約4千人の研究者が所属する日本生態学会など、自然史研究に携わる19の学術団体が11日、名護市辺野古の大浦湾を埋め立てる新基地建設工事の見直しを求める連名の要望書を沖縄県に提出した。同日、国にも要望書を送付した。19学術団体の連名による要請は異例。

沖縄県の担当者に、辺野古見直しを求める要望書を手渡す日本ベントス学会自然環境保全委員会の佐藤正典委員長(右)ら=県庁

 要望書提出の世話役を務めた日本生態学会自然保護専門委員会の加藤真委員長(京都大学大学院教授)、日本ベントス学会自然環境保全委員会の佐藤正典委員長(鹿児島大学大学院教授)、日本動物分類学会の小渕正美理学博士が県庁を訪れ、環境部の担当者に要望書を手渡した。

 要望書は、大浦湾一帯について「世界の生物多様性のホットスポットの一つと認識されているわが国の中でも、極めて生物多様性の高い地域」と指摘。

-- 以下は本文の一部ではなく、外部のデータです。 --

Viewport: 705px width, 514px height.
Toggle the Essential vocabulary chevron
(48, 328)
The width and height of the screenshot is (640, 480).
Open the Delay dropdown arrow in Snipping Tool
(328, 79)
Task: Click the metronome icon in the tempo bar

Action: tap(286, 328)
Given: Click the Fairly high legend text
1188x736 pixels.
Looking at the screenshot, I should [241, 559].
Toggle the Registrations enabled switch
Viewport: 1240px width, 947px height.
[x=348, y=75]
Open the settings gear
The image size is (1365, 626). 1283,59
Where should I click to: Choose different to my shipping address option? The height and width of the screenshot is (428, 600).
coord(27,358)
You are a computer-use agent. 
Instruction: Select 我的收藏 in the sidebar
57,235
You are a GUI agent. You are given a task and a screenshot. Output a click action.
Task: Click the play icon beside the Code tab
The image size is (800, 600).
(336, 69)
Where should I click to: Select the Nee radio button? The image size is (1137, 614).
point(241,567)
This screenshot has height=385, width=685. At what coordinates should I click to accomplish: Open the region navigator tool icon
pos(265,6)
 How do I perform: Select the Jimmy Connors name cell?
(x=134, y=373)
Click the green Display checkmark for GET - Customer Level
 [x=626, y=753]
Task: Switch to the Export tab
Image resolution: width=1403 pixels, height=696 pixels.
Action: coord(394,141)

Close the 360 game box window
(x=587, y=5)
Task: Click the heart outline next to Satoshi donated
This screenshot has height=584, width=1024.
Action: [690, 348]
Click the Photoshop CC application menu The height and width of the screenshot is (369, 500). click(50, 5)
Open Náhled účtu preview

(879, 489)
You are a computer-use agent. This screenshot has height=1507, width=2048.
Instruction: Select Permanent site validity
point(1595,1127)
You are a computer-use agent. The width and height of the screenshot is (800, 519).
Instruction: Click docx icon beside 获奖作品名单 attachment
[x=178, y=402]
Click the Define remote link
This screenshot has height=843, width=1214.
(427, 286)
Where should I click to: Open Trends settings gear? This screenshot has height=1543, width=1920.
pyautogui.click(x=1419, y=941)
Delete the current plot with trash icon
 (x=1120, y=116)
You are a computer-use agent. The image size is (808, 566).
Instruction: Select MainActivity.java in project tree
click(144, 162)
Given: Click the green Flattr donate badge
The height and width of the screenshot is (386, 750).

また、国が実施した環境影響評価について「最近発見された未記録・未記載種が掲載されていないだけではなく、多様な環境が複合しているこの海域の特異性がきちんと評価されていない」と問題視している。

 その上で、工事手続きについて「環境と生態系を次世代に引き継ぐことを視野に入れた持続的な開発のあり方の視点から見直すこと」と要望した。

 また、未記録・未記載種や海域の特異性に関する再調査を実施し、「万全の評価」をするよう求めている。